> What the exercise asks: Please repeat the lines below, exactly and only, from the one that holds "[Passer en mode sombre] (765, 34)" through the one that holds "Trunk Mats (313, 2189)".

> Source material:
---*---

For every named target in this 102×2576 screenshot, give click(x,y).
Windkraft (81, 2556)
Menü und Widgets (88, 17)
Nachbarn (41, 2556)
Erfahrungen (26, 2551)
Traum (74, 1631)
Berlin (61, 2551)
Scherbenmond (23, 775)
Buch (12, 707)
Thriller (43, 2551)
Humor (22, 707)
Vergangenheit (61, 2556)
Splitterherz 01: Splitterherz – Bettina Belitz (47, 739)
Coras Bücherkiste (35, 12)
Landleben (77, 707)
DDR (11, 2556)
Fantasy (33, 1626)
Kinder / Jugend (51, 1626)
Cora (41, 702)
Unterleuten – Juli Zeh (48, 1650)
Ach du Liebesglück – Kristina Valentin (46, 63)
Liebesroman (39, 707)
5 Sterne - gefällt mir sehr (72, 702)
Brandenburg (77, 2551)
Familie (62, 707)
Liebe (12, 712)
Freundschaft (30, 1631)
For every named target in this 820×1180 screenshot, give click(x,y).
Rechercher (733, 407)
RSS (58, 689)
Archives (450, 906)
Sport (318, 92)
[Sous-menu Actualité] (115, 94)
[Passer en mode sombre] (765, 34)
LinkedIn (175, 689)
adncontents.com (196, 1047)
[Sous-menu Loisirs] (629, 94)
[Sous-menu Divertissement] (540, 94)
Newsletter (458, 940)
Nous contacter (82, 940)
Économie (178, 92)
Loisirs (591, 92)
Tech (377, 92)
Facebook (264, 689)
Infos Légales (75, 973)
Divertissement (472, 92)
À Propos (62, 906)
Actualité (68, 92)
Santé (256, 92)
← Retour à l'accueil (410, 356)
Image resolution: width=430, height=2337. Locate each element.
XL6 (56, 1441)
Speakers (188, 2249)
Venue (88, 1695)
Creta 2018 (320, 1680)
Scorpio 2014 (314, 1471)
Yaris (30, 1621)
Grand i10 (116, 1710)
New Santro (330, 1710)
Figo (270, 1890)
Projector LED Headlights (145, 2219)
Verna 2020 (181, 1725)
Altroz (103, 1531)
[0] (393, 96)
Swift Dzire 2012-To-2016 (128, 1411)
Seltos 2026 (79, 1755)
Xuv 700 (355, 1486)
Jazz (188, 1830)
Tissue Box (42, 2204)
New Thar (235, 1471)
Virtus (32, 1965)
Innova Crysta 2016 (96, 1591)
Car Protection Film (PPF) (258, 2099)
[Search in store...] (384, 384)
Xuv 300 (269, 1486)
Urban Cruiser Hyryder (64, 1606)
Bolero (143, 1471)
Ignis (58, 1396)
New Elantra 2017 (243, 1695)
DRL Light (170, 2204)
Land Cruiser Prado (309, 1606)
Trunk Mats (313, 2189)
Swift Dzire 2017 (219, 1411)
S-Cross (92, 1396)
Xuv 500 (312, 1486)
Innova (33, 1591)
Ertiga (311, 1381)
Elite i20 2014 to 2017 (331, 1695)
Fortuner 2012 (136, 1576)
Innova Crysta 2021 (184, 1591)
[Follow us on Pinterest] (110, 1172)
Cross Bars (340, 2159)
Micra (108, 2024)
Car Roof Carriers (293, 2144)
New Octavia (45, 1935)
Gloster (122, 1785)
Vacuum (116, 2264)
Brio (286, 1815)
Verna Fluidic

---*---

> Solution:
[Passer en mode sombre] (765, 34)
LinkedIn (175, 689)
adncontents.com (196, 1047)
[Sous-menu Loisirs] (629, 94)
[Sous-menu Divertissement] (540, 94)
Newsletter (458, 940)
Nous contacter (82, 940)
Économie (178, 92)
Loisirs (591, 92)
Tech (377, 92)
Facebook (264, 689)
Infos Légales (75, 973)
Divertissement (472, 92)
À Propos (62, 906)
Actualité (68, 92)
Santé (256, 92)
← Retour à l'accueil (410, 356)
Image resolution: width=430, height=2337. Locate each element.
XL6 (56, 1441)
Speakers (188, 2249)
Venue (88, 1695)
Creta 2018 (320, 1680)
Scorpio 2014 (314, 1471)
Yaris (30, 1621)
Grand i10 (116, 1710)
New Santro (330, 1710)
Figo (270, 1890)
Projector LED Headlights (145, 2219)
Verna 2020 (181, 1725)
Altroz (103, 1531)
[0] (393, 96)
Swift Dzire 2012-To-2016 (128, 1411)
Seltos 2026 (79, 1755)
Xuv 700 (355, 1486)
Jazz (188, 1830)
Tissue Box (42, 2204)
New Thar (235, 1471)
Virtus (32, 1965)
Innova Crysta 2016 (96, 1591)
Car Protection Film (PPF) (258, 2099)
[Search in store...] (384, 384)
Xuv 300 (269, 1486)
Urban Cruiser Hyryder (64, 1606)
Bolero (143, 1471)
Ignis (58, 1396)
New Elantra 2017 (243, 1695)
DRL Light (170, 2204)
Land Cruiser Prado (309, 1606)
Trunk Mats (313, 2189)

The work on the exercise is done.